Marta: How did you come to know and be involved with RSF?

Joel: I first knew of RSF because of my connection with Rudolf Steiner and biodynamics. As I got involved in the emerging movements around what’s now known as impact investing and strategic philanthropy, RSF increasingly became visible. Mark Finser and others kept showing up in the same networks with people who were open to these broader ideas about money and finance. As the field developed, RSF held its deep core values as the root of its work. That gained my attention because there’s a side of impact investing which says, “Okay, this is a new way to make money,” and unfortunately the values can become almost secondary.

Marta: What was your path from working in the field to working in finance?

Joel: One of the biggest lessons from biodynamics was whole systems thinking: that complexity, diversity, and lifelong attention to the soil as well as to larger energetic elements are essential for a healthy ecosystem. Initially, I inherited $50,000 and I learned, through a friend, about a couple of guys who had a rural farm institute in New Hampshire. They were attempting to prove that small family farms still mattered, and they had a test product for a nonprofit to start making yogurt in a super-healthy way, selling in their local community. Their names were Gary Hirshberg and Samuel Kaymen, the founders of Stonyfield Farm Yogurt. I thought it was a great idea, and with $25,000 I made my first investment. They decided that the non-profit sector was not going to be the place they could have the biggest impact with their yogurt business, and they asked me to consider converting the loan into an equity investment in their company. The rest is history as they say. I learned a lot from them and that small investment.

Marta: And you invested the other half of your inheritance in what is now known as Hollyhock. By investing all of your initial inheritance in ways that aligned with your values and vision, you were essentially pioneering whole portfolio activation. Can you say more about this?

Joel: The intention of whole portfolio activation is to look at your entire resource base, not just at your charitable money, not just at a little piece of risk money you’re going to call impact investing. Every check you write, every investment, can be looked at as an expression of your values.

Marta: What are you currently working on as RSF’s Entrepreneur-in-Residence?

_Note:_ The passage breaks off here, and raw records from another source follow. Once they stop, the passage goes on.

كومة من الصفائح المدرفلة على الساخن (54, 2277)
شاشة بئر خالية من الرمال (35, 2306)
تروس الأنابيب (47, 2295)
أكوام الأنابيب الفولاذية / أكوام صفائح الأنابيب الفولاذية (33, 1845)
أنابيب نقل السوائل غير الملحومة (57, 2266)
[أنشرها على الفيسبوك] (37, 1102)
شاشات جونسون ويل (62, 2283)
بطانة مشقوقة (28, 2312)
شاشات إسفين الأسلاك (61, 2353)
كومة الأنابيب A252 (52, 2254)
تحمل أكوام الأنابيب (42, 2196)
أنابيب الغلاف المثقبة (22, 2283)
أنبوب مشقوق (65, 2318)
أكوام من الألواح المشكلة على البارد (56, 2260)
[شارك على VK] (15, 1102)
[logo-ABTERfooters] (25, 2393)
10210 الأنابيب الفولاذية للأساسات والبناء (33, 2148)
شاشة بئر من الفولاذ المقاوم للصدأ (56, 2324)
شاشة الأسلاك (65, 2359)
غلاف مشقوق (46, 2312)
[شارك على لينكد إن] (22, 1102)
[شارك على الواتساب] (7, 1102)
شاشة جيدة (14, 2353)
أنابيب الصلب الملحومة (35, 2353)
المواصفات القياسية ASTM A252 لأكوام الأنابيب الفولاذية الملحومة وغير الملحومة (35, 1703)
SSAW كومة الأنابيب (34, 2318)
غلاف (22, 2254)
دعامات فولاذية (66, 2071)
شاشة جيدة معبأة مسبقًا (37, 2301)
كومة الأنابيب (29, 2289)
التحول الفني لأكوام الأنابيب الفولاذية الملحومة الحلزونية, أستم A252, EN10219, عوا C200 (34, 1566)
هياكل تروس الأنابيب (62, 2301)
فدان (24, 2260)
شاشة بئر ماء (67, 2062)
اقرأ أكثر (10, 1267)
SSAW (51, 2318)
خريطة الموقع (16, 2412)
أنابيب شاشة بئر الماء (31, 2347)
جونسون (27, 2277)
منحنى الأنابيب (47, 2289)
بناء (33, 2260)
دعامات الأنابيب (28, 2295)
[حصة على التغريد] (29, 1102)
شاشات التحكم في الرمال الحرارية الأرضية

Joel: More people are looking to ground their money in a natural systems approach, so this is an opportunity to introduce RSF, to let people know about the products that RSF offers, and the hightouch involvement and engagement they can have with their investments. Also, as RSF looks at developing its next era of products to reach a larger audience, and to move larger amounts of capital towards this very sophisticated and deeply meaningful long-term social impact, I can work with the team in the creation, design, and implementation of a robust set of products. The whole concept is to attract hundreds of millions of more dollars towards this very important set of principles about how money is used in the world, what its real meaning is, and what its relationship is to the holder of wealth and to the people that it impacts. It’s really about realigning with natural systems in a healthy way. And if we just use that principle, and we look to people like Rudolf Steiner and others to learn how to build out the human infrastructure part of that, then future generations have a chance to enjoy what we’re enjoying on the planet.